:: Record list ::

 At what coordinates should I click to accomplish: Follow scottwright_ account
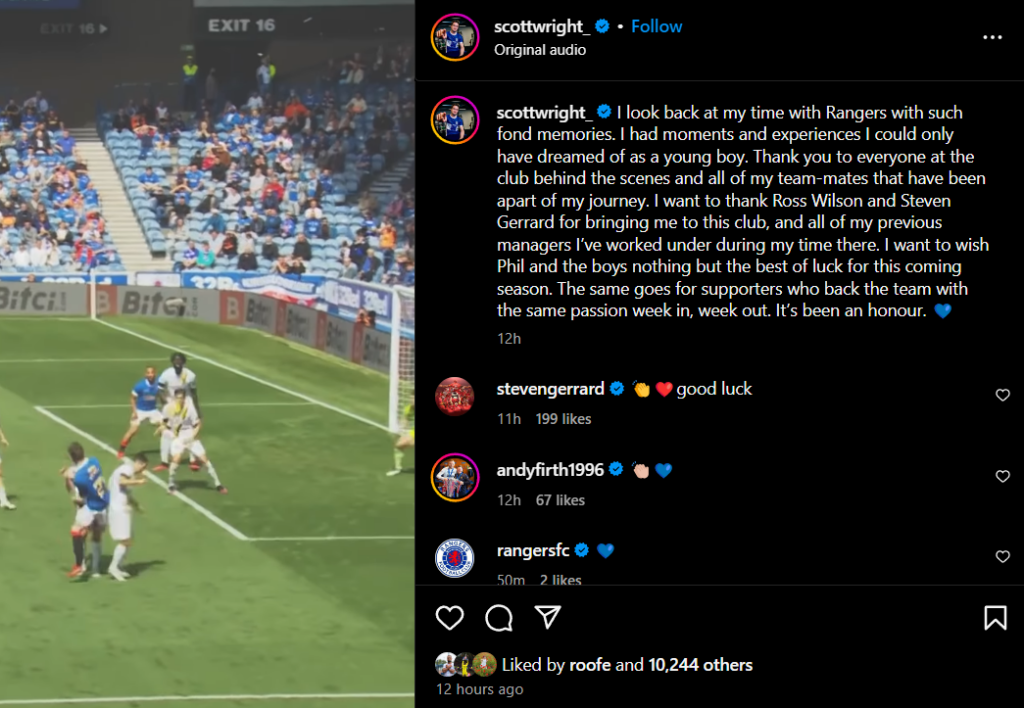point(656,26)
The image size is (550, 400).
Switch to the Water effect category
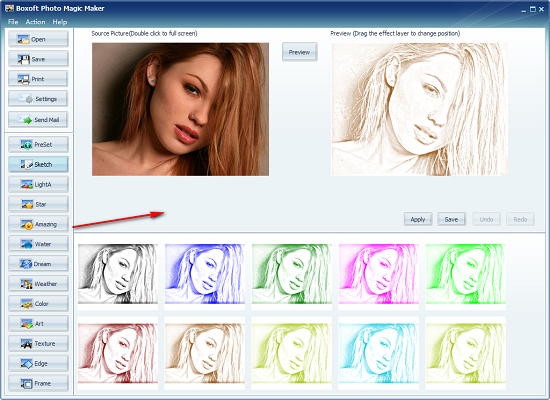[38, 244]
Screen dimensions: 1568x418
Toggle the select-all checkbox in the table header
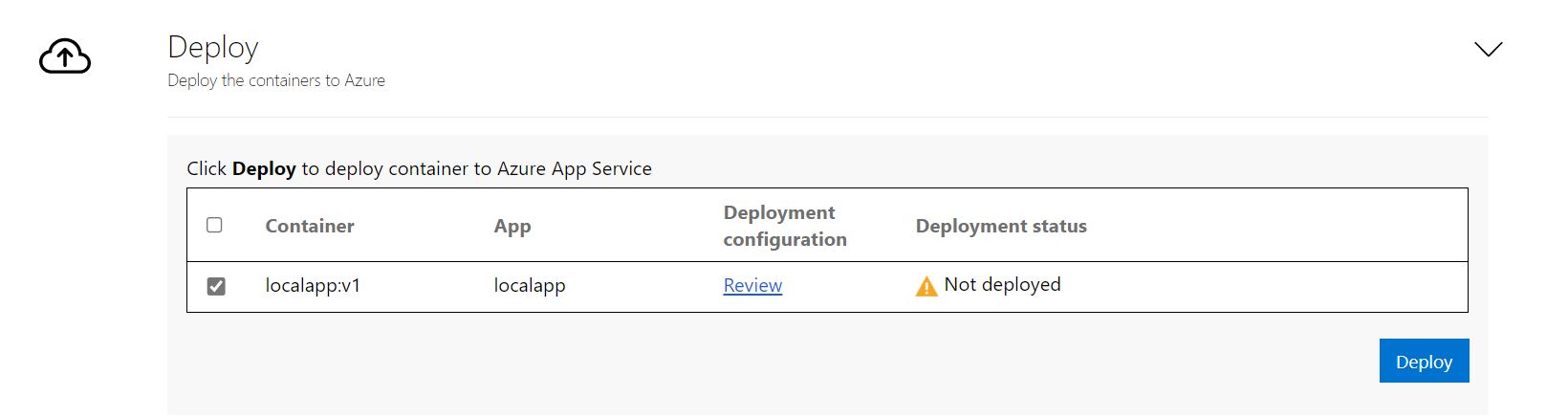click(214, 225)
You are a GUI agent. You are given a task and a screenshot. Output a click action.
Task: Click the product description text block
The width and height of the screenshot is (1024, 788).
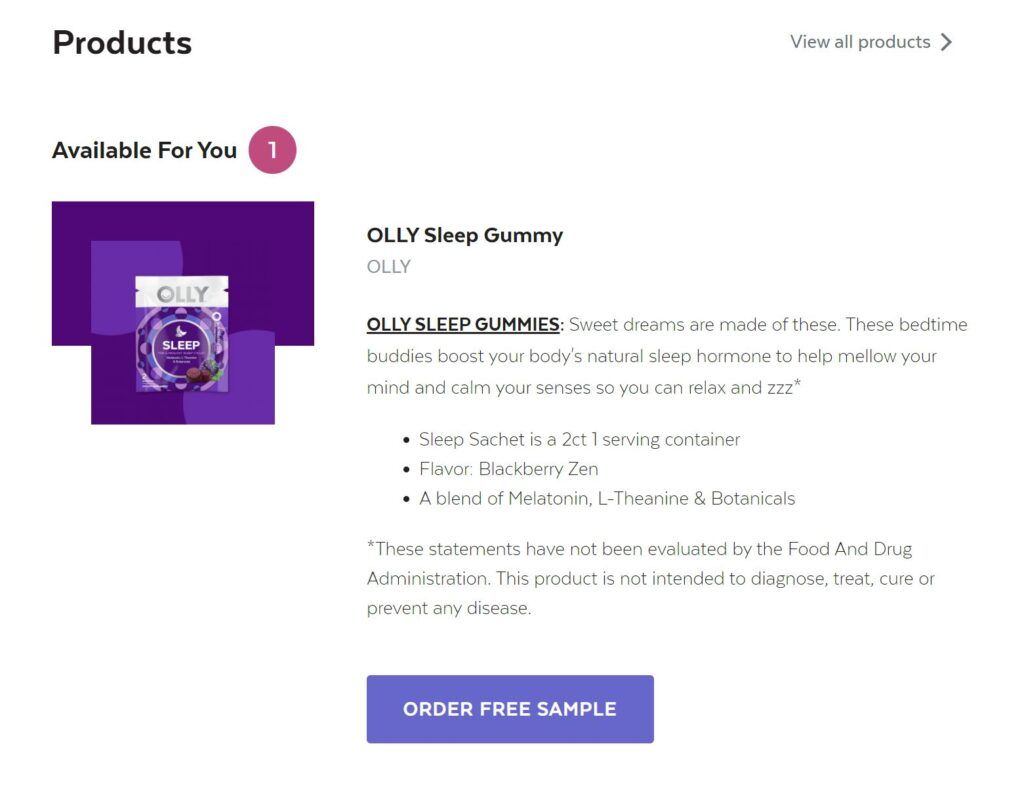coord(660,356)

:::

Please render everything from the line containing "The image size is (550, 400)." through the end of the listing, both ends included, as a Markdown table with the columns Row and Line. Skip blank lines and leave out the pictures.

| Row | Line |
|---|---|
| 1 | The image size is (550, 400). |
| 2 | Switch to the Water effect category |
| 3 | [38, 244] |
| 4 | Screen dimensions: 1568x418 |
| 5 | Toggle the select-all checkbox in the table header |
| 6 | click(214, 225) |
| 7 | You are a GUI agent. You are given a task and a screenshot. Output a click action. |
| 8 | Task: Click the product description text block |
| 9 | The width and height of the screenshot is (1024, 788). |
| 10 | coord(660,356) |